Julián Castro is a former presidential candidate, secretary of the Department of Housing and Urban Development under President Obama and former mayor of San Antonio, Texas. The opinions expressed in this commentary are his own.

The Department of Labor has announced that about 22 million Americans have filed for unemployment since the coronavirus crisis started shutting down businesses in the United States. That means a large percentage of the nation’s renters and homeowners sat around their kitchen tables as the rent or mortgage payments came due at the first of the month and wondered where the money would come from.

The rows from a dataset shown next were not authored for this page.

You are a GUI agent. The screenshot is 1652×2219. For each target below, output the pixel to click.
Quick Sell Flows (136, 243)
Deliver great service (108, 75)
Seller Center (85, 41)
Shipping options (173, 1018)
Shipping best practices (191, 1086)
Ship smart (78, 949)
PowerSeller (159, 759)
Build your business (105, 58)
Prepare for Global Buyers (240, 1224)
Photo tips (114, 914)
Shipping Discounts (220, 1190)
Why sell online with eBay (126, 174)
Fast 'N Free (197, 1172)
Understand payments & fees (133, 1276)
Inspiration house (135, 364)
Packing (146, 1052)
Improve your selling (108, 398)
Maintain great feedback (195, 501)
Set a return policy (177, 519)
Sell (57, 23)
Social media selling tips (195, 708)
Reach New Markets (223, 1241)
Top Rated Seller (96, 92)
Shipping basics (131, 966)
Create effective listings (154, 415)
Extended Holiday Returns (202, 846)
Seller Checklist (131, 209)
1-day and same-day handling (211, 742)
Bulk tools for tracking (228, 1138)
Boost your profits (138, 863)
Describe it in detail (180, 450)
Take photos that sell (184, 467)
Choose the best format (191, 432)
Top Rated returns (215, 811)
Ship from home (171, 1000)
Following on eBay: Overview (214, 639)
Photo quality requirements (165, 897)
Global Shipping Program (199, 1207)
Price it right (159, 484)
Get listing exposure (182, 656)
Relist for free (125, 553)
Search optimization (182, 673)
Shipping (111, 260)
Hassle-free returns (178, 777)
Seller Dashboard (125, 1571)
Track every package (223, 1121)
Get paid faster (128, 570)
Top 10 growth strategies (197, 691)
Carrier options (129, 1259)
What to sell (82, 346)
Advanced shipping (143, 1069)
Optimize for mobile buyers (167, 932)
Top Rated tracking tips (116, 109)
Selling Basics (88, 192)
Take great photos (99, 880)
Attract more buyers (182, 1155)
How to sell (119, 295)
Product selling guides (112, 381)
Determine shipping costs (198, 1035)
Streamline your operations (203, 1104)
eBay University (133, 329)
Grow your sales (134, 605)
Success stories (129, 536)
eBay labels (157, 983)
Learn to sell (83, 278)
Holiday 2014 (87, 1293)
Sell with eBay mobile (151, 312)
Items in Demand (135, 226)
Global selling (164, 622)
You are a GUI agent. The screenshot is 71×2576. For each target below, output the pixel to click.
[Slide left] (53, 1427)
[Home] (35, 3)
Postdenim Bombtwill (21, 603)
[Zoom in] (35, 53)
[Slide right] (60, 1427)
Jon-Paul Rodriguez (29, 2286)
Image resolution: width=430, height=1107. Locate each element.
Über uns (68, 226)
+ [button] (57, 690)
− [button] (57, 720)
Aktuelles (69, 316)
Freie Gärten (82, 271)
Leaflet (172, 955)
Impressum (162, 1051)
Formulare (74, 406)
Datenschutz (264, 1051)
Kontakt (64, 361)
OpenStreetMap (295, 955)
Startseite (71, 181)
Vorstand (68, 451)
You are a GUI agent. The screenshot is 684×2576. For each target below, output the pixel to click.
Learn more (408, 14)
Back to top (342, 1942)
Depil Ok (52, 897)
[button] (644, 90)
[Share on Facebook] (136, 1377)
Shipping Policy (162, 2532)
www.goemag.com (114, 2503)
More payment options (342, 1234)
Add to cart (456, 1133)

Housing is the biggest monthly expense for most Americans, but it’s often shoved aside in our political discourse for other important issues like health care, immigration or taxes. The federal government’s response to the Covid-19 pandemic is a prime example of this and more needs to be done.

    The US Department of Housing and Urban Development announced in mid-March that it would suspend foreclosures and evictions for the 8.1 million mortgages insured by the Federal Housing Administration. In its $2.2 trillion economic stabilization package, Congress included more than $12 billion for housing and protection from eviction and foreclosures. While these measures are important, they won’t be nearly enough to keep millions of Americans from housing insecurity and prevent a crisis worse than the Great Recession.
    Long before Covid-19, stagnant wages, a severe lack of affordable housing and discriminatory housing practices had created an affordability crisis in communities across the nation.
    In the United States, 43.7 million households rent their homes or apartments. More than 40% of renters spent at least 35% or more of their monthly paycheck on rent and utilities in 2018, meaning they are rent burdened.

    People prepare places to sleep in area marked by painted boxes on the ground of a parking lot at a makeshift camp for the homeless Monday, March 30, 2020, in Las Vegas.
    Homeless people in the United States are still facing injustices as well. Images from Las Vegas showed dozens of homeless residents sleeping in “social distancing boxes” painted in a parking lot adjacent to the Strip. In a city with almost 150,000 hotel rooms, many of which are currently empty, it’s a moral and policy failure that people must sleep in a painted square in the shadow of massive casinos.
    To people experiencing homelessness, a “stay at home order” is a dark reminder that they have no home in which to shelter in the first place.
    To their credit, some states have already put a moratorium on foreclosures and evictions. Some have even offered financial relief and protections to renters, mortgage holders and landlords. The federal government should do the same — but it should also tackle the broader housing affordability crisis.
    Over the course of the 2020 campaign, my competitors and I laid out a number of housing proposals that would dramatically boost housing opportunity for Americans. I called for transforming the Housing Choice Voucher program (better known as Section 8) into a fully-funded federal entitlement program. The program, which was designed to target families with the highest need, increase mobility and combat housing insecurity, currently only covers a quarter of eligible families. I believe the program should cover all families making less than 50% of a community’s median income, which would cost $410 billion over 10 years.
    Renters are desperate for more help
    Senators Kamala Harris, Cory Booker and I have also called for the creation of a refundable monthly tax credit for low- and medium-income renters, covering the monthly difference between 30% of a person’s income and the fair-market rent in their neighborhood. The tax credit would help renters cover skyrocketing rental prices and hopefully pave the way to homeownership where they can create intergenerational wealth.
    Senator Elizabeth Warren has released a bill that would invest $500 billion over the next 10 years to build, preserve and rehabilitate more than 3 million affordable housing units across the country. This would help to address the fact that, every year, the Department of Housing and Urban Development loses thousands of much-needed affordable housing units to disrepair.

      Senator Bernie Sanders called for capping rent increases at no more than 3% or 1.5 times the Consumer Price Index to help prevent the exploitation of tenants at the hands of private landlords. And former vice president Joe Biden called for a Homeowner and Renter Bill of Rights to eliminate shortcomings of the renter and homeowner markets and protect residents from abusive lenders.
      These are the kinds of bold, systemic housing reforms we need to solve the housing affordability crisis. They can help prevent a housing catastrophe induced by COVID-19.